[Supplied data Boundary: Start]

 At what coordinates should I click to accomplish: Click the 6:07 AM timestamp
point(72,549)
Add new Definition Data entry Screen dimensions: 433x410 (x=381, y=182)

[Supplied data Boundary: End]
[Supplied data Boundary: Start]

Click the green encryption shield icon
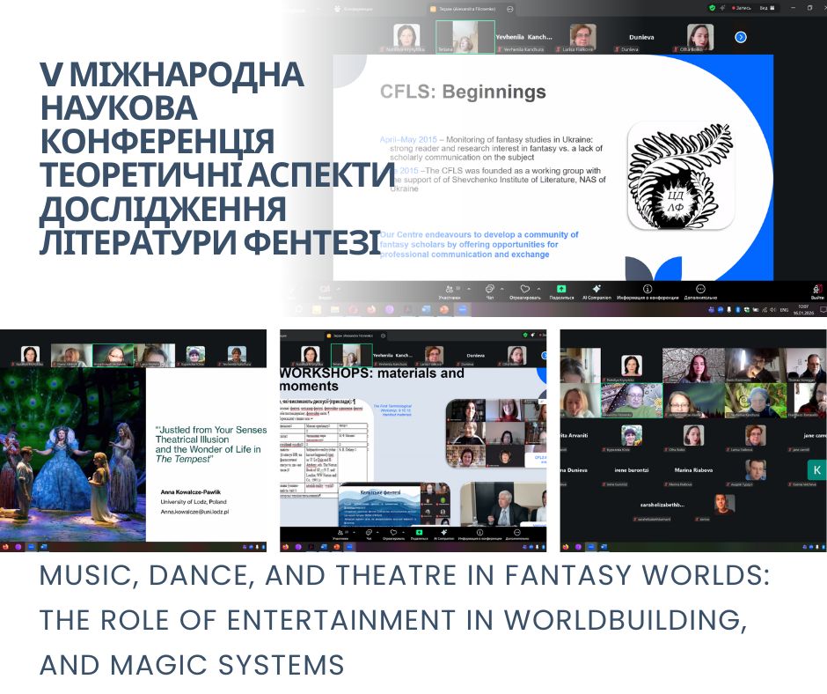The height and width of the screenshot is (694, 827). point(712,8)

[Supplied data Boundary: End]

> [What you will do]: Using the data above, reproduce exactly the lines between those holding "At what coordinates" and "Add new Definition", inclusive, and no others.

> [Output below]:
 At what coordinates should I click to accomplish: Click the 6:07 AM timestamp
point(72,549)
Add new Definition Data entry Screen dimensions: 433x410 (x=381, y=182)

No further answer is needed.